======== Record excerpts ========
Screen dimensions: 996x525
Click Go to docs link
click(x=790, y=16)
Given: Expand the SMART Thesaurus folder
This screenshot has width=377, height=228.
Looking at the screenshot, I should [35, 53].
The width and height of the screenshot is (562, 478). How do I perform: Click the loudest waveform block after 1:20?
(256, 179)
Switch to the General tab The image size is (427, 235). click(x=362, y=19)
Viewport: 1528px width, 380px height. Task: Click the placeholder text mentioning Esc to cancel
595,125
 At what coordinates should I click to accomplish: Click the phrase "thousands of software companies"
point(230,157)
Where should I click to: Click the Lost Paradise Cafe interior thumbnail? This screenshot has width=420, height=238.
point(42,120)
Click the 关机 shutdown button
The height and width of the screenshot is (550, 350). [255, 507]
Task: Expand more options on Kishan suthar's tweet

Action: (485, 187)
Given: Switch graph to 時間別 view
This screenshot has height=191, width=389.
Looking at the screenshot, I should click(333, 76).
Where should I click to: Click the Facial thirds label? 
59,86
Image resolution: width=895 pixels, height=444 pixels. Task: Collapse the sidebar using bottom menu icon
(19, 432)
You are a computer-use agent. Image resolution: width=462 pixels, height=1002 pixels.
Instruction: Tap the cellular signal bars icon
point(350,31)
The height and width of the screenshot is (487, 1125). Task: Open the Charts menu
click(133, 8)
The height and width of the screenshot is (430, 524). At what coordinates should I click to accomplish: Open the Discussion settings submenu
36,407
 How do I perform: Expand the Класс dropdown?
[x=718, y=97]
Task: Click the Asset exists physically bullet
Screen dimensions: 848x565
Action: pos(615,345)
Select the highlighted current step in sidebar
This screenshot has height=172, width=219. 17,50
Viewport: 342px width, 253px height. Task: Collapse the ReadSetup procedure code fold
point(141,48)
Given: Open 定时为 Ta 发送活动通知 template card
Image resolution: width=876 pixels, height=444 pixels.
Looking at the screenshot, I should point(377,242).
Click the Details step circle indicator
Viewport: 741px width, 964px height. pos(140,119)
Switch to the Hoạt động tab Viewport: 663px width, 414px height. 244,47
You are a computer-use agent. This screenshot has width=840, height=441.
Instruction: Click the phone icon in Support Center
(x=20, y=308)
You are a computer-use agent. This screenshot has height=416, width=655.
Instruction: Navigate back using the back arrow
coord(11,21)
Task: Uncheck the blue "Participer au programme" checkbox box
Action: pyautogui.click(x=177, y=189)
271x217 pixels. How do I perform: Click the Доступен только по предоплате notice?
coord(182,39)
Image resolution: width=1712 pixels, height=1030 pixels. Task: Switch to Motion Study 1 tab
========
Assigned task ▸ Whenever a line of the entries contains "agent", it counts toward the total; state that total alone.

Response to the exercise ▸ 3